William Beloe, who knew him, has described Beatniffe as
a shrewd, cold, inflexible fellow, who traded principally in old books, and held out but little encouragement to a youth who rarely had money to expend. ... The principal feature of this man's character was suspicion of strangers, and a constant apprehension lest he should dispose of any of his libri rarissimi to some cunning wight or professed collector. If any customer was announced as coming from the metropolis, he immediately added at least one-third to his price.

==Printing==
In 1766 "having engaged proper assistance from London and purchased a large quantity of Mr Caslon's excellent type", Beatniffe opened a printing office in the parish of St Peter Permountergate (Norwich Mercury 21 June 1766). where he was responsible for printing many substantial works. However, in 1795 he took John Payne as a partner in his printing business and retired from it in 1798.

==Publishing==
In 1772 Beatniffe produced the first edition of his excellent little Norfolk Tour, or Traveller's Pocket Companion, being a concise description of all the noblemen's and gentlemen's seats, as well as of the principal towns and other remarkable places in the county. A second edition appeared in 1773, the third in 1777, the fourth in 1786, the fifth in 1795, with the sixth and last in 1808, "greatly enlarged and improved". This edition was 399 pages, about four times the size of the first. In the advertisement the author states that he had carefully revised every page, "and by the friendly communications of several gentlemen in the county and [his] own observations during the last ten years greatly enlarged" it. Improvements and additions were made by the author to each successive edition, and most of the places described were personally visited. It is written in a plain manner, and is full of information. Mr. W. Rye says:
The numerous editions to which it ran show it had considerable merit, and in its notes and illustrations there is much useful and interesting reading.

==Character==
His biographer tells some characteristic anecdotes of the bookseller's unyielding toryism, of his rebuffs to chaffering customers, and of his unwillingness to supply the London trade. He preferred to sell to private buyers, and indeed was often loth to part with his "jewels", as he styled his rarities.

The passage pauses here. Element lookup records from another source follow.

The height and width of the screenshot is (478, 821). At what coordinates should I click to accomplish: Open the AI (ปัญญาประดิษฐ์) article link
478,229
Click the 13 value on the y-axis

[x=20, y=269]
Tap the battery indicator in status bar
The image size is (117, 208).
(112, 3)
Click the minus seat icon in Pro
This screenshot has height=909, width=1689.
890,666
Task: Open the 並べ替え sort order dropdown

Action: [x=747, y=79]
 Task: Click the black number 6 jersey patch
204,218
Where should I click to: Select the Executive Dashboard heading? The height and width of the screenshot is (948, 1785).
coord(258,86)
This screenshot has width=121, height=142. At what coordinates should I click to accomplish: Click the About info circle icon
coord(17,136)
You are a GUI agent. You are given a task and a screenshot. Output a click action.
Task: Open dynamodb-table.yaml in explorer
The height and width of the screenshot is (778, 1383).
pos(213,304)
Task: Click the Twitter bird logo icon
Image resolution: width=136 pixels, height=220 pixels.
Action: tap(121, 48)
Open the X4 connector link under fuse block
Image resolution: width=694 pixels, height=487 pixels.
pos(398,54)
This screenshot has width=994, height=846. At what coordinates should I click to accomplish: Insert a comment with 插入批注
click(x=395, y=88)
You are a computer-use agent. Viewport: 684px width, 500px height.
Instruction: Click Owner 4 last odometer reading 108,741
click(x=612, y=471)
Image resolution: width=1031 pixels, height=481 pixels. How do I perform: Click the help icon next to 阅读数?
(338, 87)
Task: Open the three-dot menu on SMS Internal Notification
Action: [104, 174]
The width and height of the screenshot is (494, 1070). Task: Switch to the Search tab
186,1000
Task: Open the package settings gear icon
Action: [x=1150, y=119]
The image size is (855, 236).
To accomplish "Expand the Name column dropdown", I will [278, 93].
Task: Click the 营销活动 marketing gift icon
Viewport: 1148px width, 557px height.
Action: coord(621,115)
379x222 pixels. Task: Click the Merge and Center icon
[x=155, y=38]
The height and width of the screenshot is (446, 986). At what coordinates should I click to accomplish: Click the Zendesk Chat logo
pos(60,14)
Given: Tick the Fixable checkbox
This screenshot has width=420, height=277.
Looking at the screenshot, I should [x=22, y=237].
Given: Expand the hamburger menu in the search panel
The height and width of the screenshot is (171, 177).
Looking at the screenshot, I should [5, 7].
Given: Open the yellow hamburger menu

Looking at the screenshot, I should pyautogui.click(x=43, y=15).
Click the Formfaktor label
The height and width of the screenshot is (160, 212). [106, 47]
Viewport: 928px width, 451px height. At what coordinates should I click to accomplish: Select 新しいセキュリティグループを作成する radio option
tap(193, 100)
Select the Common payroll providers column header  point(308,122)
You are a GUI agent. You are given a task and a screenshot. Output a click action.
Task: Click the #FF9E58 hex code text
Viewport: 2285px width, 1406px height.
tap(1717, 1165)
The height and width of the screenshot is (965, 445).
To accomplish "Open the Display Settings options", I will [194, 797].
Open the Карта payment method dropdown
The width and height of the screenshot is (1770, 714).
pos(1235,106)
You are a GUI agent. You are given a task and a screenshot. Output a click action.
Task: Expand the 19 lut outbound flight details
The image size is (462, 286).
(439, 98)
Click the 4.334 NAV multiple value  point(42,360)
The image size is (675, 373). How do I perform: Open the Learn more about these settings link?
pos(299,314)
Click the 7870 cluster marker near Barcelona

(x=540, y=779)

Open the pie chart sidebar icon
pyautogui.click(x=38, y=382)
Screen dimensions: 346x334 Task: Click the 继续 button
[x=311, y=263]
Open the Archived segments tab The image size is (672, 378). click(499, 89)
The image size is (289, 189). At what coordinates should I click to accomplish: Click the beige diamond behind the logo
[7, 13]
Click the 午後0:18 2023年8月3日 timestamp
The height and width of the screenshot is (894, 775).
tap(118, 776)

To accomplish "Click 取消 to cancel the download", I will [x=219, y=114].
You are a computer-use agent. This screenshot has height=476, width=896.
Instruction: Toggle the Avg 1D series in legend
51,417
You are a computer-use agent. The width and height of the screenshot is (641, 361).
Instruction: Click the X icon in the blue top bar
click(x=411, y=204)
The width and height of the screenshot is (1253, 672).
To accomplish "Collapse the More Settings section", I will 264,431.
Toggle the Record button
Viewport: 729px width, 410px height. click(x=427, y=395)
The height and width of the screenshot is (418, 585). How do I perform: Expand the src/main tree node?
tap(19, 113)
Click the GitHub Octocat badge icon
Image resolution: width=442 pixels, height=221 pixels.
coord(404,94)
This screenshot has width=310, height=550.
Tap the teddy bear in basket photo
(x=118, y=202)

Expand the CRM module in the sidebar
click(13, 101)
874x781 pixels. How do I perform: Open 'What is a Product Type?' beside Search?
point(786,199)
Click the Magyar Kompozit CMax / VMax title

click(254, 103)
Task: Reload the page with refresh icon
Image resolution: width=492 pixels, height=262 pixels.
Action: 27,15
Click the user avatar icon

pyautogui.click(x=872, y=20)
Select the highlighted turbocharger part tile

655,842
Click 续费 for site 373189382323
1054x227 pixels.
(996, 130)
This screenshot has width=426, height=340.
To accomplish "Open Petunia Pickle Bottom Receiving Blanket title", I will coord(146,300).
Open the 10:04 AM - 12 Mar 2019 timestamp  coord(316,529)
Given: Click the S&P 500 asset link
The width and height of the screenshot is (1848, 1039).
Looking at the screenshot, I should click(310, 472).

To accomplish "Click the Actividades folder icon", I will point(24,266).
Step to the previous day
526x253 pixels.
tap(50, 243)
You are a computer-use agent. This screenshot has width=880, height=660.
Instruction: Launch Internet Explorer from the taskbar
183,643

Having amassed a considerable fortune, Beatniffe retired from his bookselling business a short time before his death, which took place 9 July 1818, age seventy-nine, at Norwich. He was buried in the nave of the Norwich church of St. Peter at Mancroft.

==Family==
Beatniffe married Martha Dinah Hart, who died in 1816, daughter of a writing-master and alderman of Bury St. Edmund's, by whom he had a son and a daughter. A James Samuel Beatniffe was apprenticed to Richard Beatniffe, bookseller in 1785.(Society of Genealogists, Lists of Masters and Apprentices.)